▶ _PROVIDED RECORDS_:

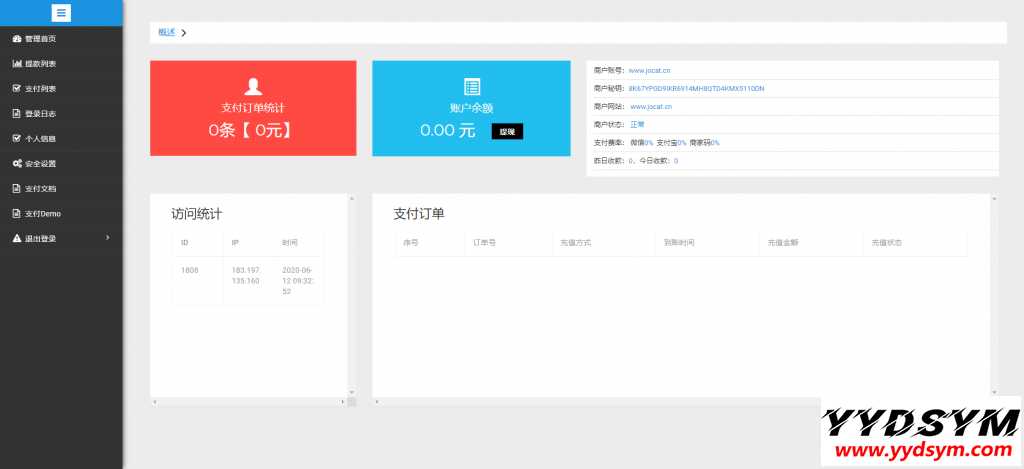This screenshot has height=469, width=1024.
Task: Open 支付列表 in the sidebar menu
Action: point(40,89)
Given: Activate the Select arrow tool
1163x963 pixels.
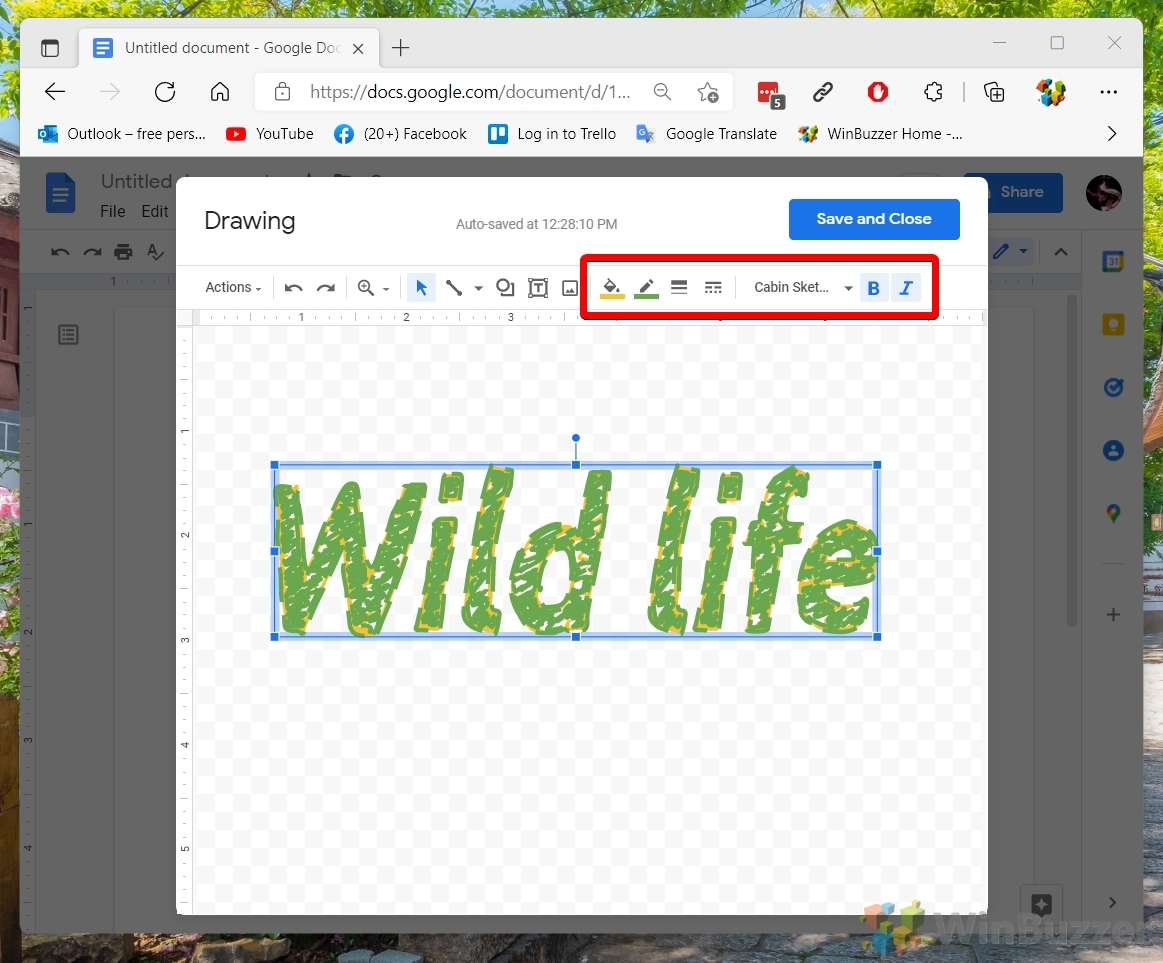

▶ _WHAT YOU ARE ASKED TO DO_:
Only the lines from the line that contains "Given: Activate the Select arrow tool" through the end of the entries are to be written out, exactly and without pictures, both ends included.

▶ _RESULT BELOW_:
Given: Activate the Select arrow tool
1163x963 pixels.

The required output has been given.